Similarly, you might need to capture more pictures than you would otherwise expect. Rather than flicking through your camera to delete the ones you don’t like, you’re better off investing in two or three extra memory cards. If you can, choose a 64GB or 128GB.

Check out these tips for maximizing your productivity as a freelance photographer.

What Are the Most Important Skills for Real Estate Photography?

Having read this far, you’ve got a good idea of ​​the basic equipment you need for realty photography. What are the essential skills, though?

Below are three crucial traits you must have to enjoy a successful real estate photography career.

1. The Ability to Follow a Brief

Real estate photography is more high-pressure than you think, and the images you capture can greatly affect whether an owner can sell their property for the desired price. You will probably receive a brief when you agree to take on the project, and you must follow this correctly.

Make sure you’ve read everything, and ask if you’ve got any questions; the client will appreciate that you want to do the best job possible.

2.regular communication

Throughout the process, you’ll need to maintain good levels of communication with your client. Many photographers fail to get returning work because they struggle with the main people skills you need to grow a successful business in the long run.

Make sure you finalize details for meeting times and such well in advance. On the day, get the client to communicate exactly what they need—and show them the pictures you take to ensure they’re happy.

After the shoot, you’ll want an efficient way to send files. Aim to send them the pictures as soon as possible.

3. A Basic Understanding of the Exposure Triangle

If you’re a beginner photographer, you probably won’t know every concept under the sun; even most professionals never reach that level.
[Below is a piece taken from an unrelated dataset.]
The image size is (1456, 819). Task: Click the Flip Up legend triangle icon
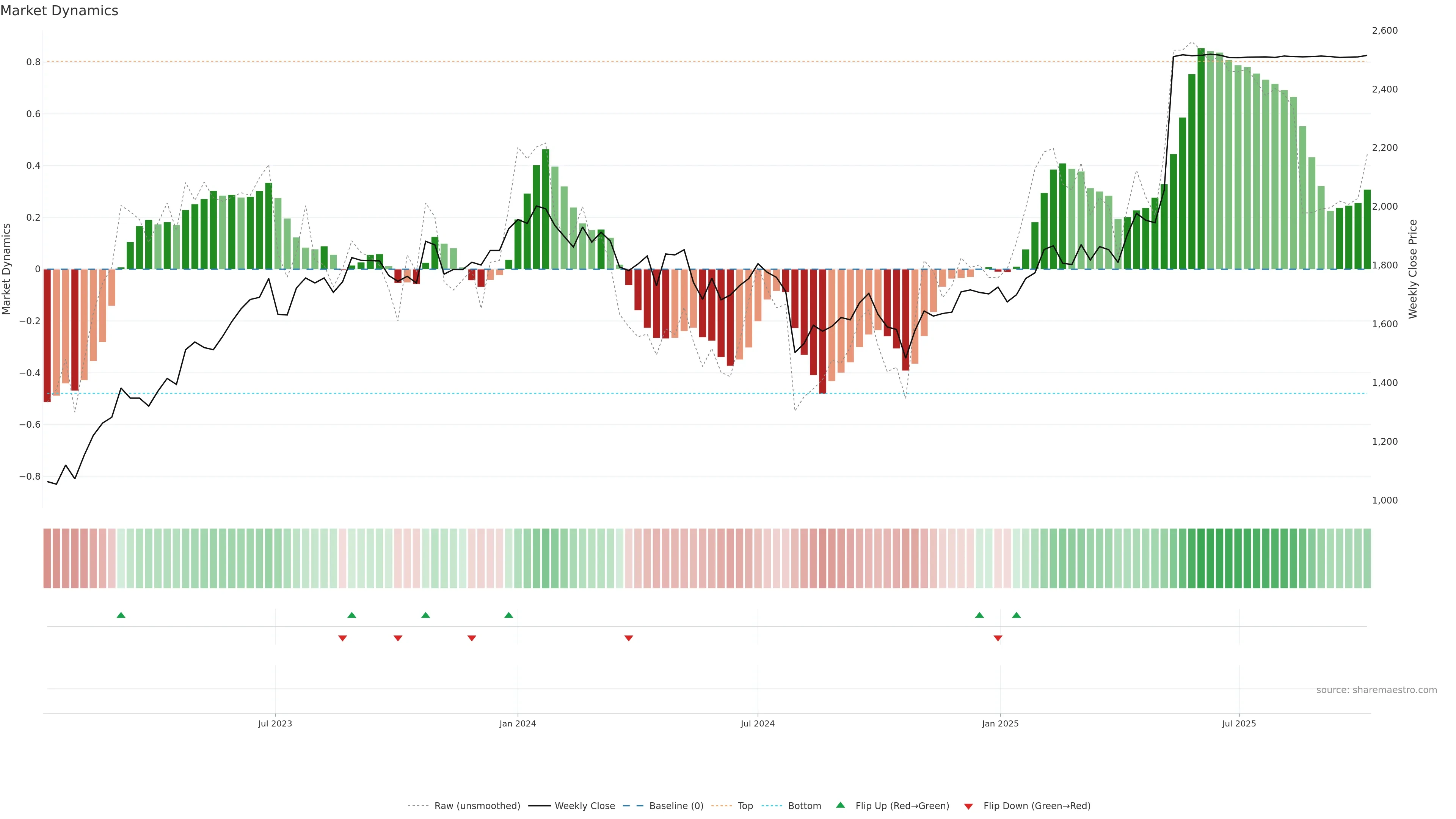(x=841, y=805)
However, you should have a basic understanding of the most important ones—especially when it comes to the exposure triangle.

The triangle exposure describes how ISO, shutter speed, and aperture work together. If you overcompensate in one area, another will become unbalanced. And in residential photography, getting these right can drastically alter your pictures’ outcomes.
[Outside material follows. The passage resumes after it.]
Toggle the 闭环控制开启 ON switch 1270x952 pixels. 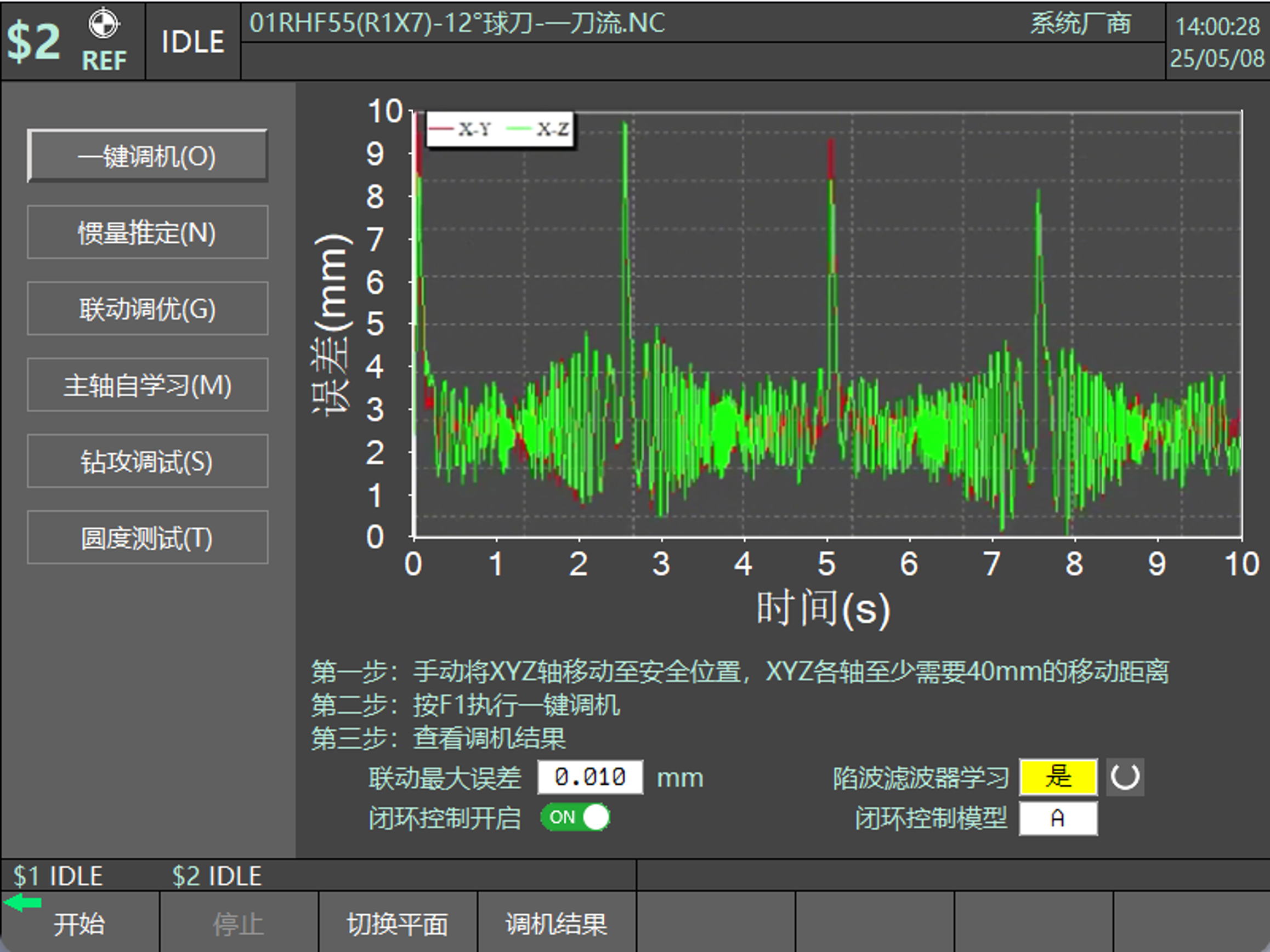coord(575,817)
How to Impress Buyers With Your Real Estate Photos

Okay, so you’ve got a better idea of ​​the skills you need to become a better real estate photographer. For the final three subsections, we’ll advise you on making your images truly pop.

1. Focus on the House’s Most Impressive Features

Every building has unique features, even if you might find it soft. To succeed in real estate photography, you must find the good in even the most mundane places.
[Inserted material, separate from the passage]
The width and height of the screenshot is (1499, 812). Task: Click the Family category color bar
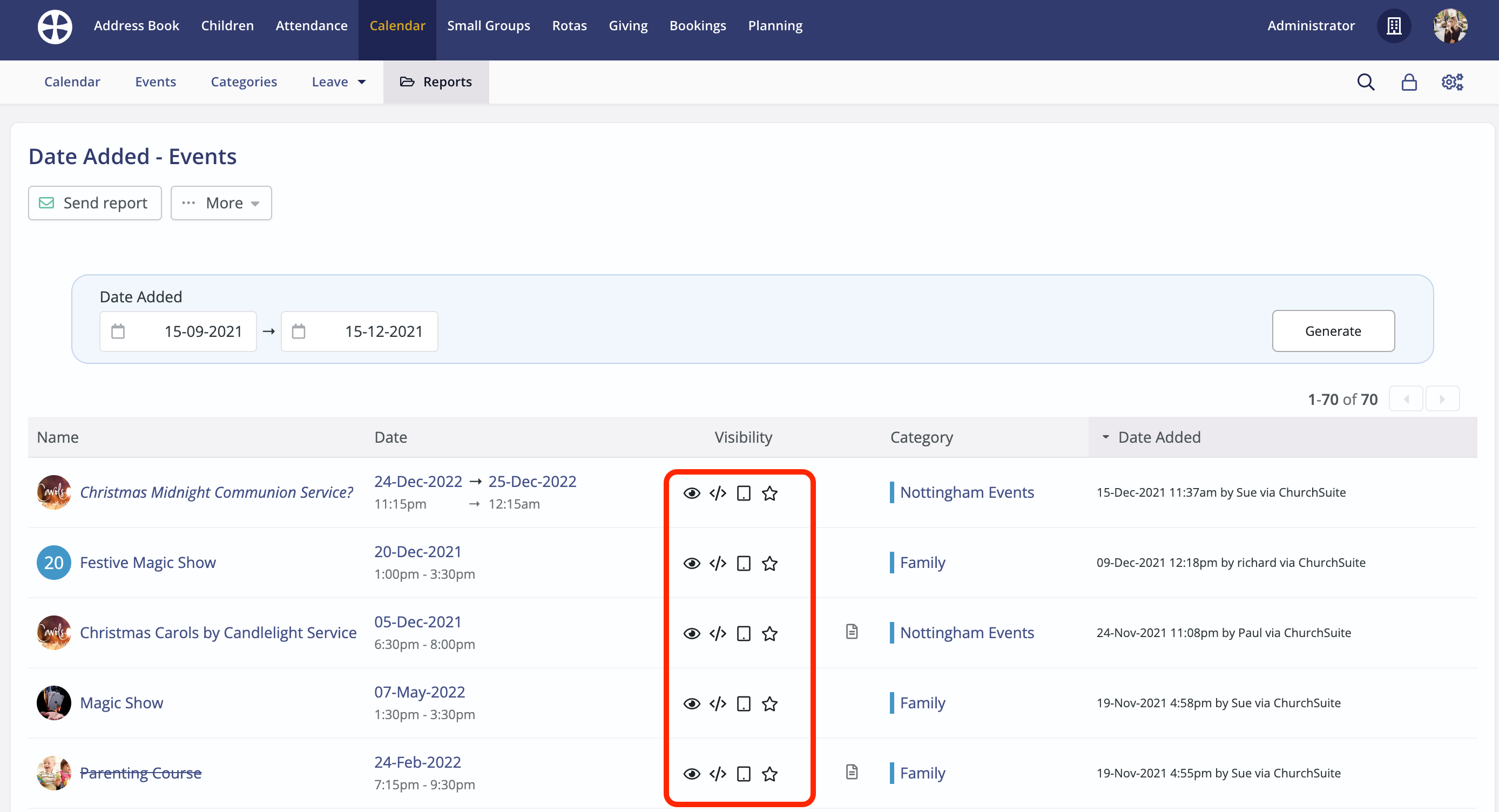coord(892,563)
Think outside the box. Is the building a listed World Heritage Site, for example? Or does it have a newly-installed bathroom that potential buyers will love?

2. Consider the Time of Day You’ll Shoot In

Even if you’re shooting indoors, the time of day will dramatically change how your images look. While you might find it a little irritating to get up early or stay awake late, doing so is probably worth it to get the right shot.

Depending on when you shoot, you might also need additional lighting. The time of year will also dictate how high the sun is during the day, so you’ll also have to think about that.

3. Use a Minimalist Approach

While you should shoot a wide range of angles in real estate photography, we recommend that you make your images easy for the viewer to understand what’s going on. Cluttered spaces will not only confuse potential buyers; each room will also look smaller than if you only have a few elements in the composition.

Focus on one or two essential elements, and do what you can to make these stand out.

Great Real Estate Photography Is Crucial for Sellers, and It’s Your Job to Help Them

Real estate photography is trickier to master than you think, and going into a photoshoot with the idea that you’ll make an easy buck is the worst mindset you can have. Taking good photos requires you to focus on the most important aspects and paint the property in its best possible light.

Having read these tips, you should know what you need to buy to start. Moreover, you’ll know if you’ve got any particular skills you need to work on.